Roughly 37 percent of these intersection-related fatal crashes in Minnesota occurred at night.
Shauna Hallmark, assistant professor of civil engineering at Iowa State University, and Hillary Isebrands, Zach Hans, and Tom McDonald of CTRE, along with Howard Preston and Richard Storm of CH2MHill, evaluated the effectiveness of lighting at rural isolated intersections in Minnesota.
The study looked at the crash history of 34 rural stop-controlled intersections before and after lighting was installed.
Hallmark's project strengthens findings from earlier research that street lighting does improve nighttime safety at rural intersections.

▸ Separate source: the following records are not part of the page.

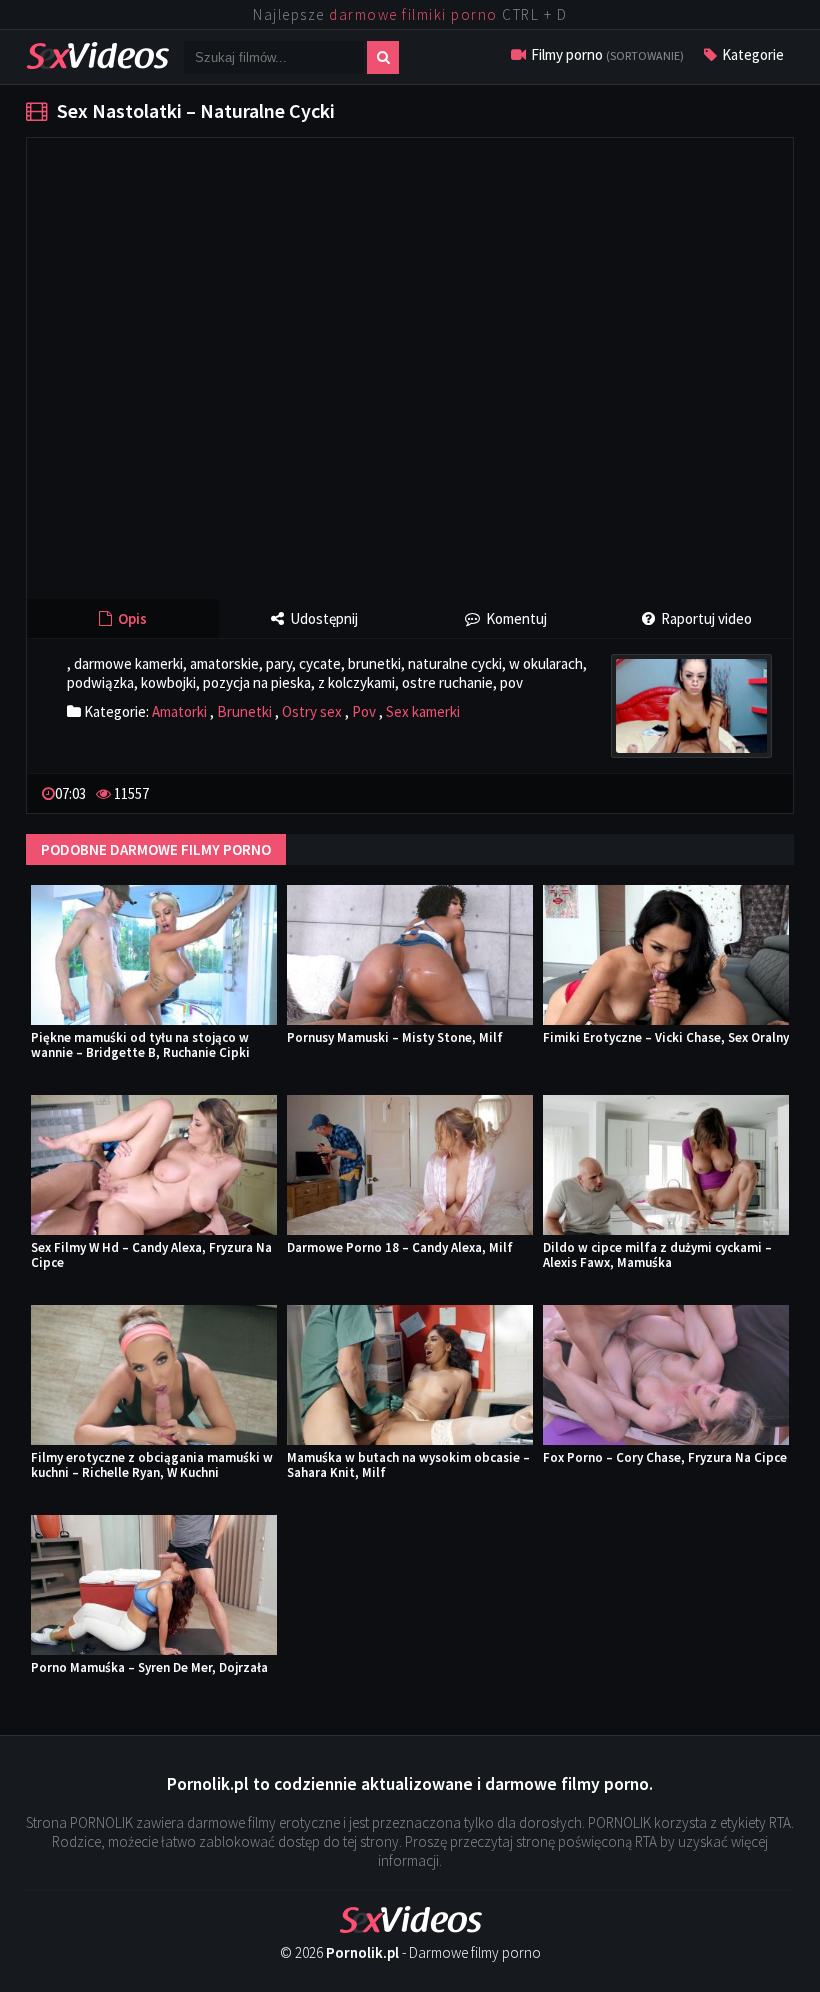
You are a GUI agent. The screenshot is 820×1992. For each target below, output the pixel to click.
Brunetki (244, 711)
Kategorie (751, 54)
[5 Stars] (770, 791)
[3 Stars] (738, 791)
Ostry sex (312, 711)
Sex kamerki (423, 711)
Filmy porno (606, 54)
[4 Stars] (754, 791)
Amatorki (179, 711)
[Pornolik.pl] (97, 53)
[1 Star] (706, 791)
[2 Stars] (722, 791)
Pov (364, 711)
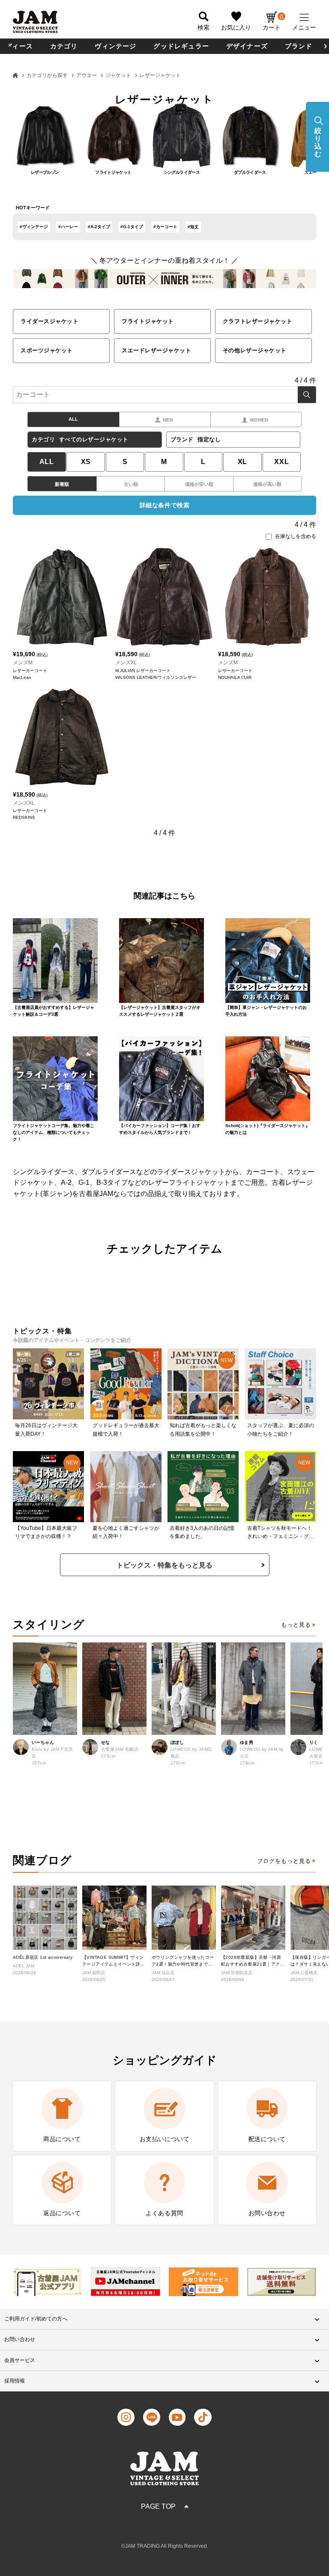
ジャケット (118, 75)
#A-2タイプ (99, 226)
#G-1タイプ (131, 226)
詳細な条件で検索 (164, 505)
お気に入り (236, 27)
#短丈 (193, 226)
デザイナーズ (247, 46)
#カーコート (165, 226)
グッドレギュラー (181, 46)
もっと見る (296, 1624)
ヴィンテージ (115, 46)
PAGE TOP (158, 2506)
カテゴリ (64, 46)
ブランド (299, 46)
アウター (86, 75)
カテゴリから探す (47, 75)
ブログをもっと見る (284, 1861)
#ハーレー (68, 226)
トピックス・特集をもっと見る (164, 1565)
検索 (307, 394)
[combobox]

Before and after analyses showed that the nighttime crash rate decreased by 35 percent after intersection lights were installed, while the daytime crash rate increased 30 percent during the same period.
In addition, the ratio of nighttime to total crashes decreased by 32 percent in the after period.
During the next two years, 15 more intersections at which lighting was recently installed will be added to the database and evaluated.
The results of this research help engineers determine crash and volume warrants for installing street lights at isolated rural stop-controlled intersections.
"We hope the findings and recommended crash and volume warrants assist all agencies in Minnesota (and other rural states, like Iowa) evaluate their existing lighting warrants for rural intersections," says Hillary Isebrands, a research assistant on the project.